Sunday, August 1, 2010

Don't Ask

I was coming out of the dining room at the shelter when a young woman, maybe 19, stepped into the hall. She was tall and attractive. She also had a large, ugly black eye. She hesitated, looked at me, looked away. I smiled and simply said, "Hi!" She smiled back and looked relieved.

At the shelter there's no need to ask "What happened?" or "You okay?" if someone has obvious injuries. And no one does, at least no one has in my presence during the 3+ years I've volunteered there.

First of all, everyone knows what probably happened, including the kids.

Second, everyone knows that No, she's not okay or she wouldn't be here.

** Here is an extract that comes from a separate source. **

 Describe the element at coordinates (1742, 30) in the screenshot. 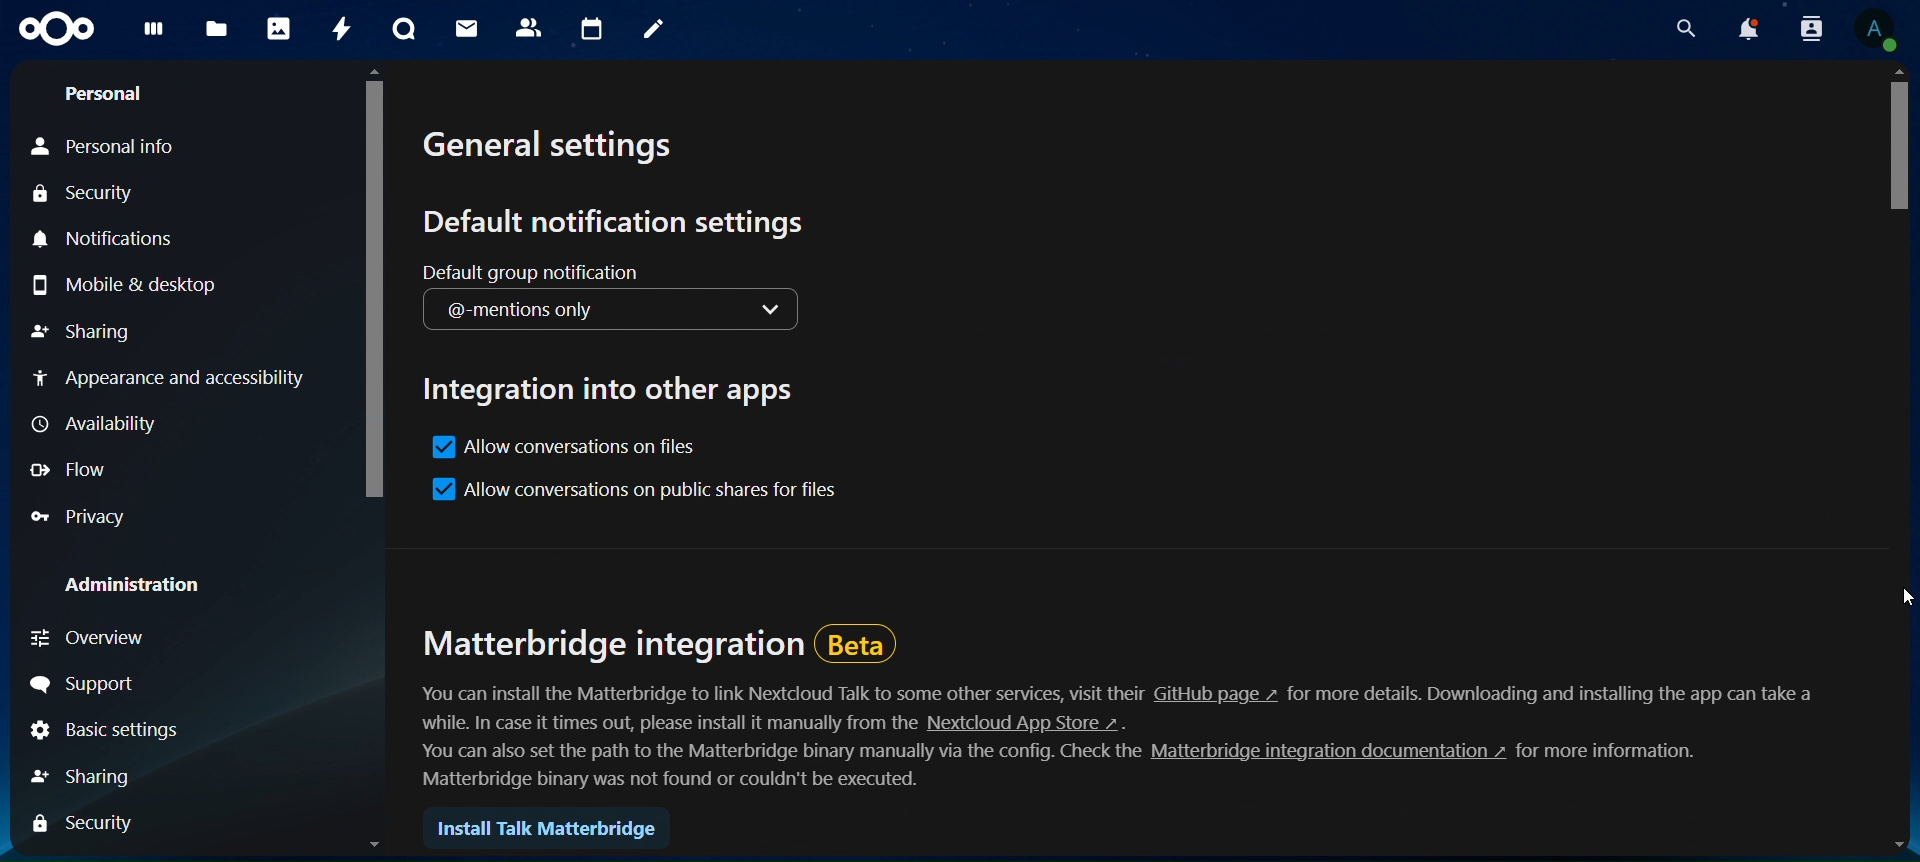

Before she came to at the shelter she had to hide injuries, hide pain, worry about what the abuser would do next, lie about her injuries to anyone who asked, miss work, wonder if people believed her, live in fear that someone would find out the truth or call the State if she had kids.

The shelter may not be fun to live in, but it has the advantage of safety, acceptance, understanding, and a sharing/learning atmosphere. There can be personality conflicts, but they are usually worked out--sometimes by someone leaving; other times by women or kids figuring out how to live together so both can stay.

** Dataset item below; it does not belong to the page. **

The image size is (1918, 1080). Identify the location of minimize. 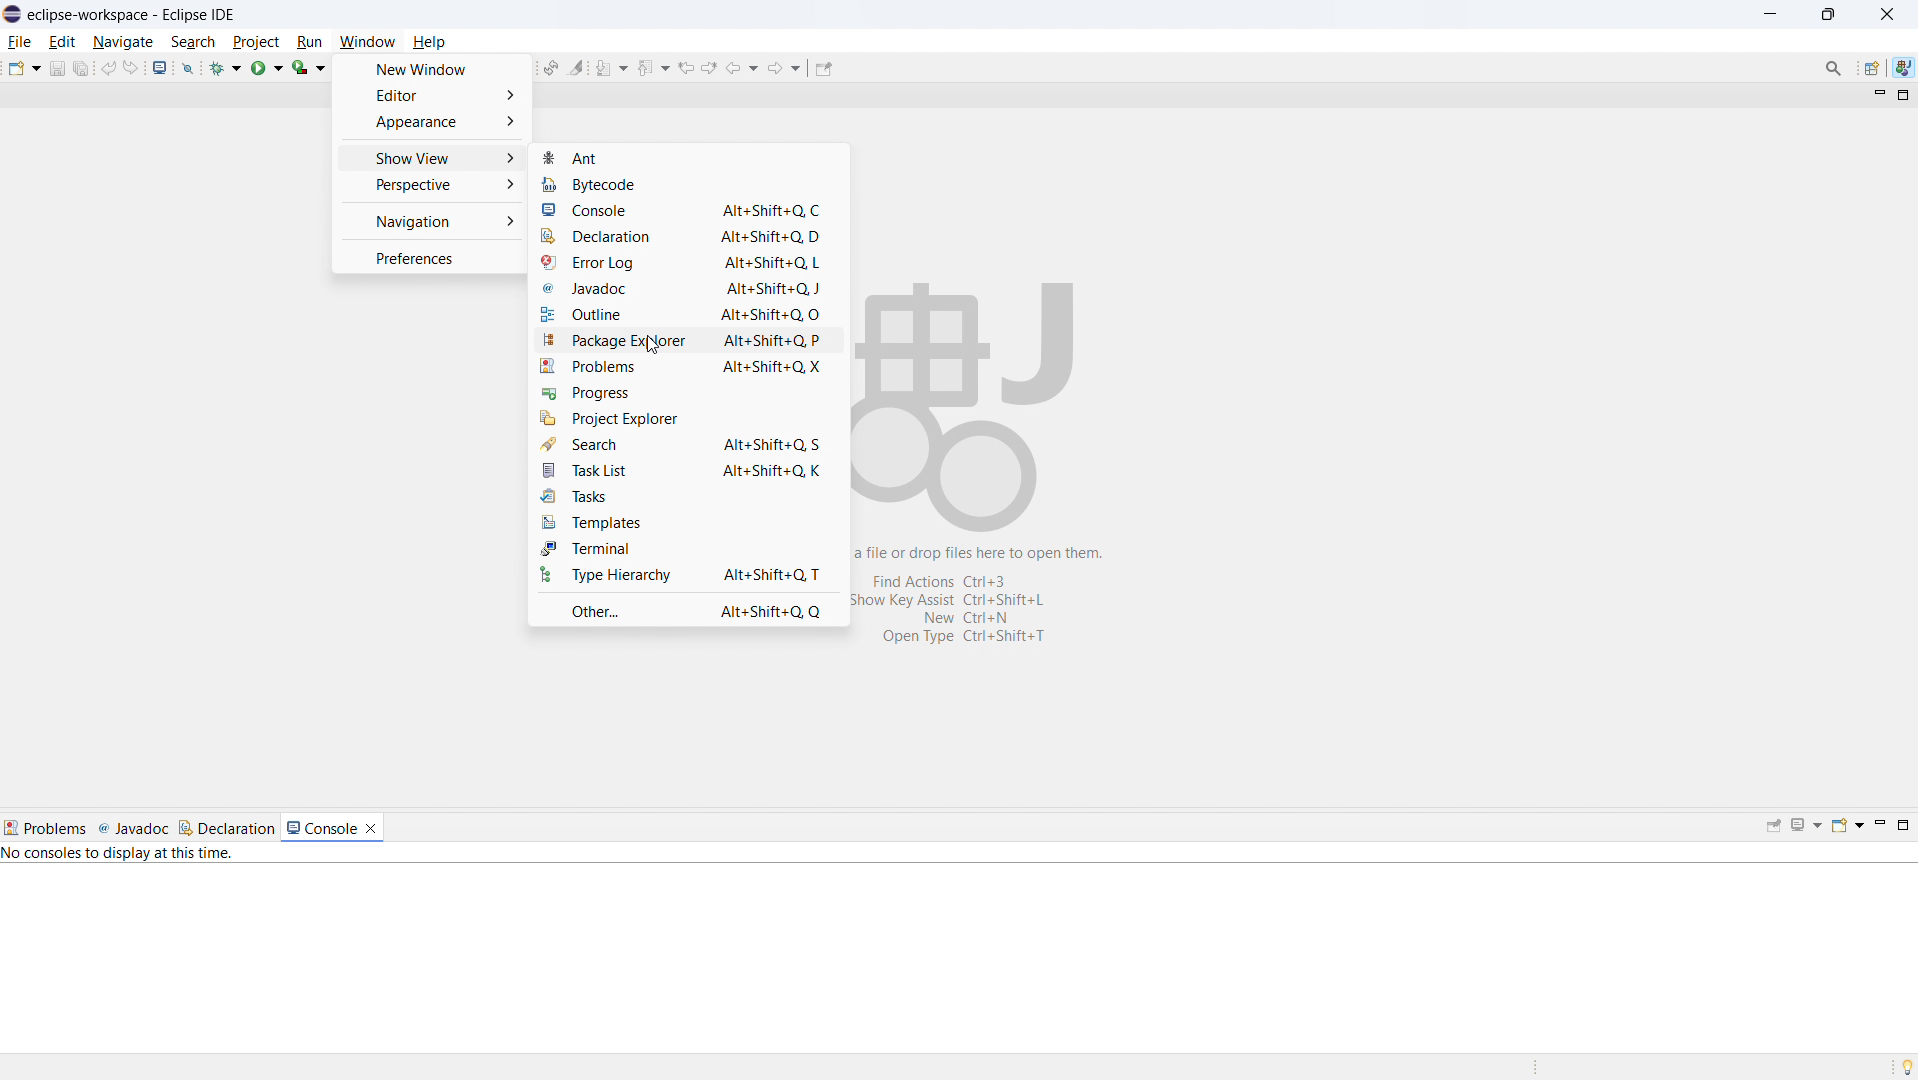
(1770, 15).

If you are emotionally close to a woman who appears to be abused physically or psychologically, it's fine to tell her you're available to listen, to help, to provide info (if you understand DV) or to find a place for her to stay.

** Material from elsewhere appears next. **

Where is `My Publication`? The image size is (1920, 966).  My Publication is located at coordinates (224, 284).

If you are a relative stranger to a woman who shows signs of abuse, however, it may not help to ask her personal questions, leave info on her desk at work about domestic or dating violence, or tell her you're "there for her."

She's not about to trust acquaintances with her daily hell. She's already humiliated, anxious, and trying to figure out what to do next and/or what's best for her kids.

She doesn't need nudges,advice,lectures or excessive sympathy.
Give her space, let her think, and pray she'll figure it out before it's too late.